Starting off with 21CN, the mean speed comes out at 6533Kbps. Below is the distribution of the speeds across all of our triallists.
For 20CN, the mean speed is 4520Kbps, so taken on average 21CN is certainly offering faster speeds, although of course a lot of the big gainers are those living very close to the exchange.
Below is the distribution of speeds for our 20CN customers.
If you include those on fixed rate speeds it looks like this, about 15% of our customers are on fixed rate speeds.

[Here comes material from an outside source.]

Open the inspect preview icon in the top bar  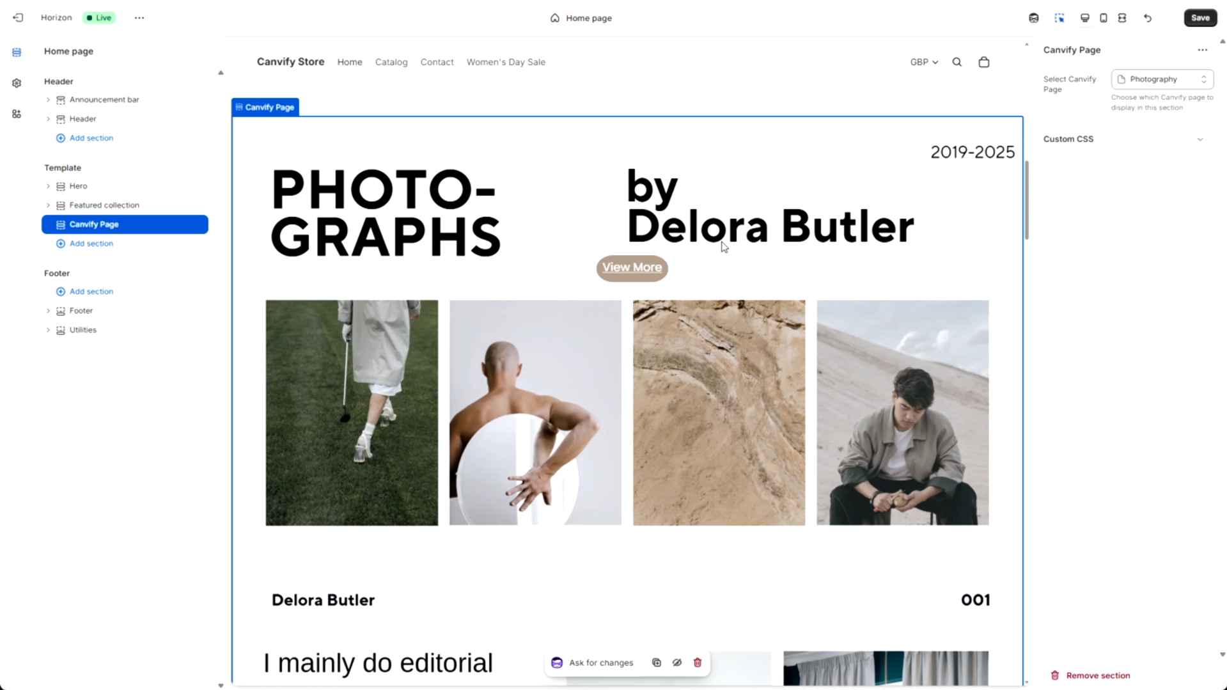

The UK broadband market has been split up by Ofcom into three distinct market areas (four if you include Hull). Each exchange in the UK is determined to be within one of three markets depending on how many wholesale suppliers operate there. Four or more suppliers make it a market 3 exchange, two or three supplier make it a market 2, and only one make it a market 1 exchange. Generally the market 3 exchanges are located in the more urban areas where there are bigger exchanges with more customers while the market 1 exchanges tend more to be the more rural exchanges that serve a small number of customers. There are of course exceptions, but it's interesting to look at the split of speeds by market to see if there are any difference. This graph shows the speed distributed by market.
As you can see there are a couple of patterns, the market 1 lines have a noticably higher proportion of lines with lower speeds, probably because of rural nature where the line lengths to properties outside the towns and villages are very long. Market 3 has a lot more lines in the middling speed areas, what you'd probably expect from urban areas where line lengths aren't as long as the rural runs. Market 1 does catch up again with some of the faster lines, again likely because of a lot of people in small towns and villages living very close to the exchange.
Finally we have a graph of the speeds by region, as you can see places like London and Scotland have higher percentages of faster speeds while some of the more rural areas have slightly more lower speeds but generally the regions are relatively flat.